August 24, 2011

Hey Jerk Baseball Exhibition: 2011 Houston Astros vs. Hey Jerk Bison

November 24, 2011

Gary, Montana - On a cool but smelly day in Gary, the Hey Jerk Bison took the field in a friendly exhibition match up against the recently disbanded Houston Astros, who were thrown out of MLB by force (17 security officers and 4 gorillas) by commissioner Bud Selig. Reason - "They STINK!"

Location: Gary Field
Attendance: 0


Game Summary: The Bison, fresh off a four game sweep of the Boston Gary Sox during which Josh Beckett was assassinated, came in ready to go. Brimming with confidence, they were shocked when they loaded the bases with no outs in the first but came away empty handed. Kirt Ashirman, knuckle ball specialist armed with a 13 MPH heater, did not disappoint, however. He fanned the side in the first, giving reason for hope. In the second, the Bison jumped to a 1-0 lead on the now defunct Astros after cleanup hitter Merk Riso hit a ball which was later found to have landed in China (China Press).

After a 27 minute delay to go to the local CVS and purchase a new ball, play resumed and Pat Zyn struck out on 2 pitches. Having seen enough, Bison Manager Marty Klemp pulled Zyn from the game, and had security take him to the execution room, ending his existence. Zyn was replaced in RF by Fronz Pekkernick.

As the game progressed, the Jerk squad broke out against Astros start Wandy Rodriguez, and after giving up 9 ni the 5th, Rodriguez started screaming at home plate umpire Bill Harnich, then removed his pants and ran into the right field stands screaming about the political climate in Mexico. He has not since been located.

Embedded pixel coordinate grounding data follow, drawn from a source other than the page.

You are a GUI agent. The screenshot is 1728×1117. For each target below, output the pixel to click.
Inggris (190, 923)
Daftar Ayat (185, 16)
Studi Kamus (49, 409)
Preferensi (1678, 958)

Ashirman, his curve ball flat and his coolie smelly, surprises the crowd of no one by removing his pants as well in the bottom of the 6th inning, opting to pitch the rest of the game "au natural." Ashirman was not wearing underwear. Between a called strike two and a swinging strike three against Carlos Lee, Ashirman doodies the mound, leading to a 12 minute clean up crew suspension of play. Ashirman, citing the Constitution, refuses to wipe and continues the game, allowing only one run in the ninth on the classic hide-the-ball-in-my-rear-end-and-run-around-the-bases-until-I-score play by Astros SS Clint Barmes. Ashirman, clearly perturbed, immediately threw a heater at Barmes head as he walked to the dugout, ripping off his left ear. Barmes bled to death immediately and is no longer with us.

The Jerk, angry that they had allowed a ninth inning run, come out swinging in the ninth. Ashirman - still not wearing garments on his lower half - gets his first hit of the game, a dribbler to the mound. After fecalating on first base, which lead to another 12 minute suspension for cleanup, Ashirman rushes the mound and murders Astros relief pitcher Sergio Escalona. Play continues and Ashirman steals second, third and home. The rest of the runs come afterwards, fueled by a 17-17, 7 HR, 26 RBI performance by Merk Riso.